Close analysis of EEG data reveals that nearly 1 in 7 brain-injured ICU patients shows evidence of hidden consciousness just days after injury. Patients with such signs are more likely to recover, neurologists at Columbia University and NewYork-Presbyterian have found.
In the study, the researchers used a machine learning technique to analyze standard EEG data collected from 104 unresponsive patients to look for patient-specific brain activity indicating that they could understand instructions to move their hands. If the findings are confirmed in larger studies, the technique could help physicians better predict which patients will likely regain consciousness.
“Though our study was small, it suggests that EEG—a tool that’s readily available at the patient’s bedside in the ICU in almost any hospital across the globe—has the potential to completely change how we manage patients with acute brain injury,” says Jan Claassen, MD, PhD, associate professor of neurology at Columbia University Vagelos College of Physicians and Surgeons, lead author of the study, and director of the Neurological Intensive Care Unit at NewYork-Presbyterian/Columbia University Irving Medical Center.
The findings were published today in the New England Journal of Medicine.
Why It’s Important
Currently, there’s no perfect way to accurately predict the chance of recovery for unconscious, brain-injured patients.
Electroencephalography (EEG) is commonly used in intensive care to monitor critically ill patients at risk for seizures and may be a relatively easy and fast way to identify signs of hidden consciousness in unresponsive patients who have recently experienced brain injury.
Difficult discussions between families and health care providers determine the intensity of medical support for unresponsive patients. The decision to withdraw life-sustaining therapies from patients who appear to have little chance to recover are frequently made within the first weeks following brain injury.
Clinicians use bedside neurological examinations, imaging and electrophysiological studies, and laboratory values to estimate the likelihood of recovery for people who are unresponsive in the days and weeks after sustaining a brain injury. However, these predictions are frequently inaccurate.
Increasingly, however, studies suggest that some unresponsive patients may have hidden cognitive abilities and that delayed recovery is more common than previously thought.
Hidden consciousness was first identified over a decade ago using MRI in a brain-injured patient who had been unresponsive for years. Since then, studies using MRI or EEG have detected signs of hidden consciousness in 14% of chronically unresponsive patients. But MRI is challenging to perform in a critical care setting.
“One of the most challenging problems in the ICU involves predicting recovery, and not just survival, for patients who are unconscious after a brain injury,” says Claassen. “Since the first studies describing hidden consciousness, we’ve been looking for a practical way to do this in the early days after brain injury, when treatment decisions that affect outcomes are often made.”
What the Researchers Did
Claassen and his team studied 104 adult patients in an intensive care unit who had recently sustained a sudden brain injury due to hemorrhage, trauma, or oxygen deprivation. Though none of the patients were paralyzed, they were unable to talk and did not respond to commands to move (e.g., make a fist or wiggle their toes).

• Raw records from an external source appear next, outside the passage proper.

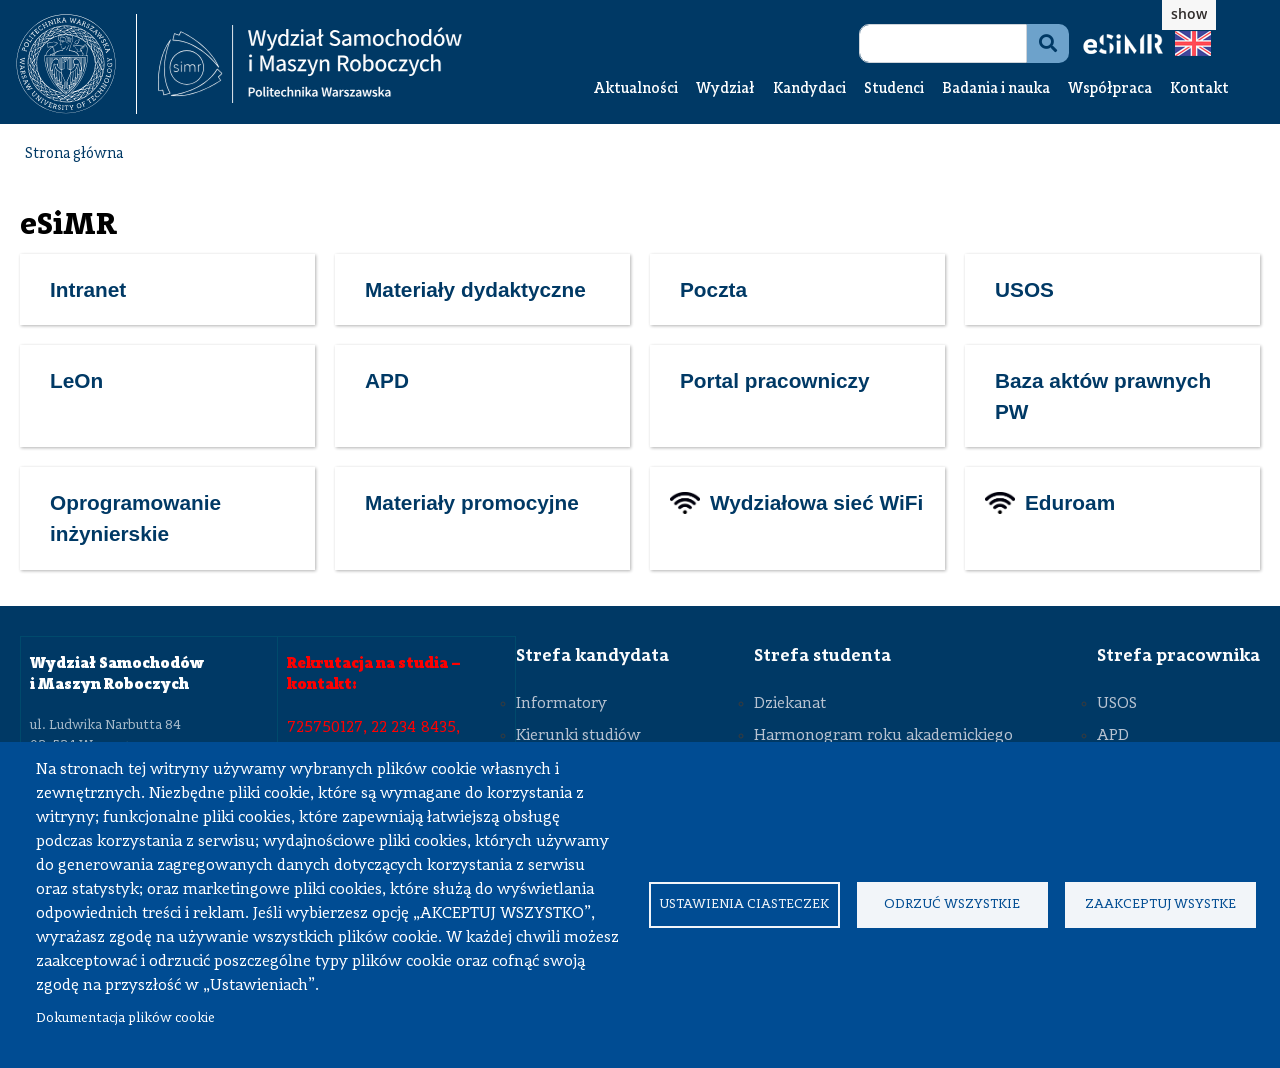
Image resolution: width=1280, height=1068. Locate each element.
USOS (1117, 704)
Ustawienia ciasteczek (744, 904)
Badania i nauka (996, 89)
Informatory (561, 704)
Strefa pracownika (1178, 656)
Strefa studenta (822, 656)
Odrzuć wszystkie (952, 904)
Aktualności (636, 89)
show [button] (1189, 13)
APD (1113, 736)
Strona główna (74, 154)
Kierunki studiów (578, 736)
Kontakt (1199, 89)
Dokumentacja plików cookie (125, 1018)
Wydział (725, 89)
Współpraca (1110, 89)
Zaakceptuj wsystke (1160, 904)
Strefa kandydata (592, 656)
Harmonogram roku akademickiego (883, 736)
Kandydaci (809, 89)
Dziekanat (790, 704)
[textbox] (76, 64)
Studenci (894, 89)
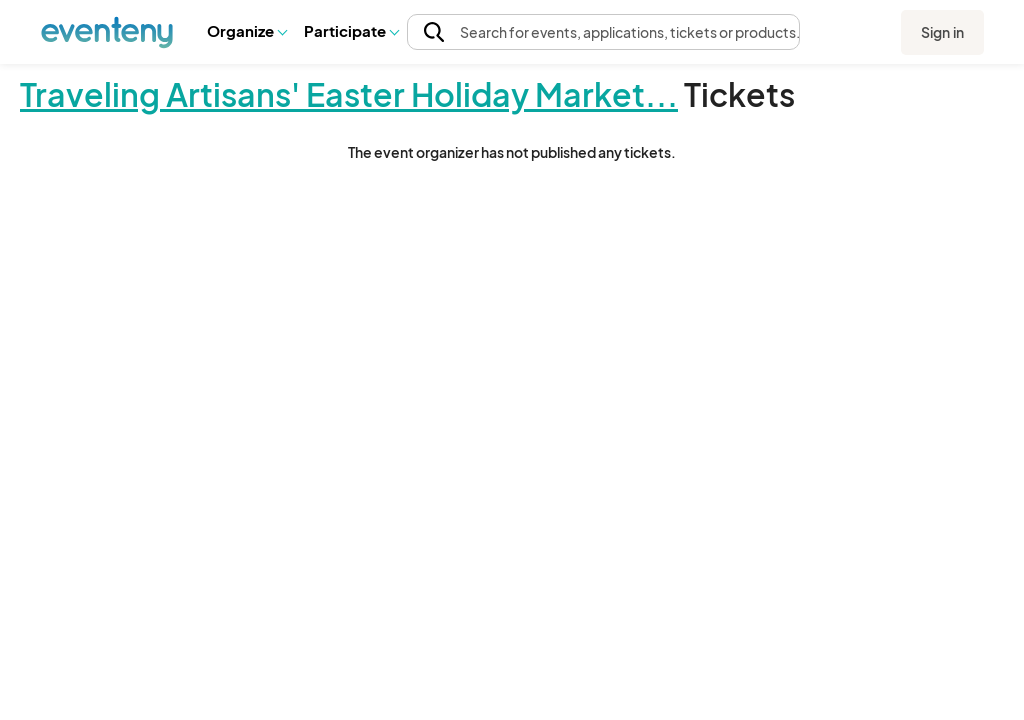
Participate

Every day, in addition to standard neurological exams, the patients were asked multiple times to open and close their hands or stop opening and closing their hands. A complex algorithm was used to analyze EEG data from these sessions to look for signs that a patient detected a difference between the commands. A reproducibly different pattern of activity between the commands suggested that a patient was able to understand the command but could not perform the movement.
The researchers followed up with patients who were discharged from the hospital a year later.
What the Study Found
Within four days of the injury, 15% of the still-unresponsive patients had brain activity patterns on at least one EEG recording, suggesting hidden consciousness. Among the patients with these patterns, 50% improved and were able to follow verbal commands before being discharged from the hospital versus 26% of those without such brain activity.
A year later, 44% of patients with brain activity patterns were able to function independently for up to eight hours each day, compared with only 14% of those without such signals. Approximately one-third of patients in each group—those with early EEG evidence of hidden consciousness and those without—died.
Hidden consciousness signals were also more common in patients with brain injuries from hemorrhage and trauma than from oxygen deprivation. However, the study lacked sufficient statistical power to determine the predictive value of EEG analysis across different causes of brain injury.
“This study shows that some patients who are unresponsive for days or longer may have cognitive processing capabilities sufficient to distinguish commands, and those patients have a higher chance of recovering,” says Claassen.
Bigger studies—especially in patients with a single cause of brain injury—are needed to determine the utility of EEG monitoring in predicting patient outcomes.
There are some technical challenges with EEG monitoring: Neurological exams must be performed at least once or twice a day as consciousness fluctuates after a brain injury; spoken commands must be highly synchronized with EEG recordings; and additional computers are needed to do the analysis.
“It’s important to begin monitoring with EEG as early as possible and to assess at several time points as recovery after a severe brain injury is a complex process,” Claassen says.
Most importantly, he says, these assessments have to be designed meticulously because artifacts may be misinterpreted as brain activation if the testing paradigm is poorly designed or the computational analysis is applied incorrectly.